Vous placez la question littéraire au cœur de votre démarche artistique. Dans votre dernier album, vous reprenez des textes de Jacques Prévert ou du poète irlandais William Butler Yeats…

— A. T : Pour nous, la musique, la poésie, ce sont des véhicules parmi d’autres pour exprimer une manière de sentir le monde, de voir le monde. Et cette façon, elle peut se partager avec plein d’autres. Il n’y a pas tant de différences entre cet artisanat-là et l’artisanat du sculpteur ou l’artisanat du faiseur de films. Mais avec ce même partage, on essaye de construire une vision détournée du monde. Les mots du poète, ce sont ceux de tous les jours. Simplement, ils sont subvertis pour nous faire sentir une réalité qu’on vit tous, mais qu’on n’aurait pas eu l’idée de dire avec ces mots-là. Comment capturer des sentiments, des frissons de la vie avec les mots du quotidien ? Il faut les agencer d’une manière un peu magique. Nous adorons ces rencontres parce qu’elles nous nourrissent beaucoup et nous allons continuer comme ça à tisser des liens, jeter des ponts entre les arts. C’est une grande joie.

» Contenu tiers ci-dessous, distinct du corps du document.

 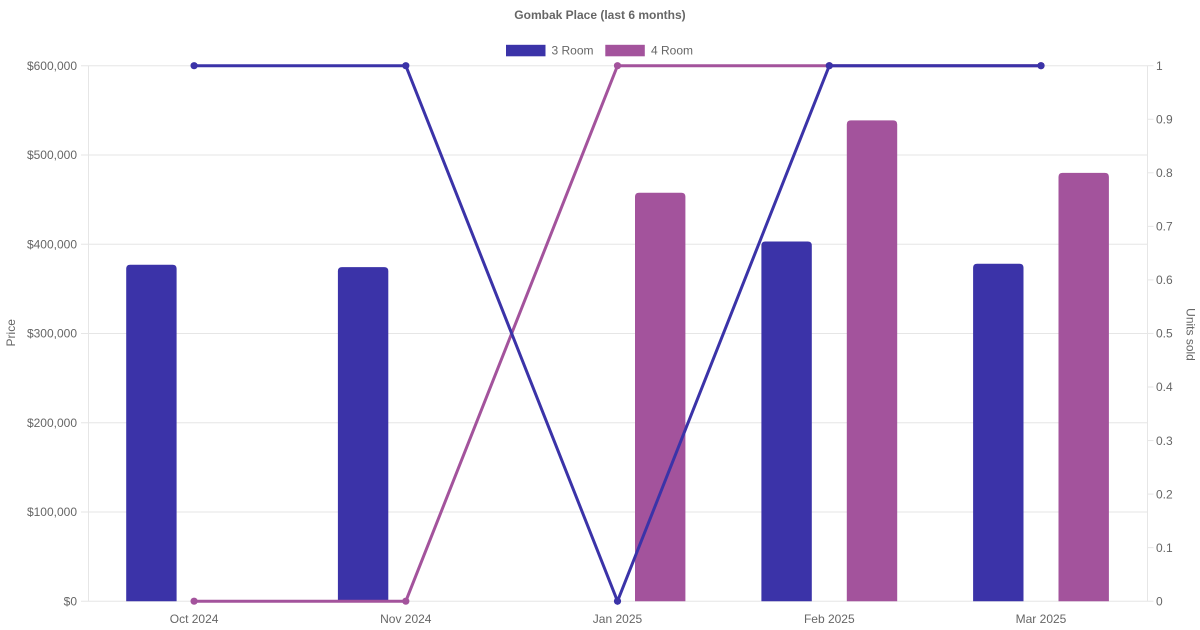 I want to click on svg-text: 3 Room, so click(x=573, y=51).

Pour reprendre la métaphore que vous utilisez dans L’homme qui vient, quelles seraient les conditions pour espérer que cet humain « qui se donne tant de mal pour se faire du bien » puisse davantage se donner du mal pour faire « le bien » ?

— S. W : Il y a beaucoup de choses à changer mais la vie pourrait davantage reposer sur des principes et des critères simples, comme l’attention aux autres et l’entraide, auxquels nous tenons beaucoup. Si on trouvait bien d’aider les autres, de coopérer, peut-être que le monde irait un peu mieux. Habiter poétiquement le monde consiste à être capable de regarder le monde qui nous entoure, regarder les autres, regarder la nature et sentir qu’elle fait partie de nous. Cela paraît simpliste comme cela, mais quand on y réfléchit, ces dimensions sont absentes d’une grande partie de nos vies, pas parce nous ne le voulons pas, mais parce que nous n’avons pas le temps. Nous vivons dans un monde tellement accéléré que nous sommes obligés de ne pas faire attention aux autres pour avancer. En appliquant ces principes simples, peut-être que le bien reviendrait.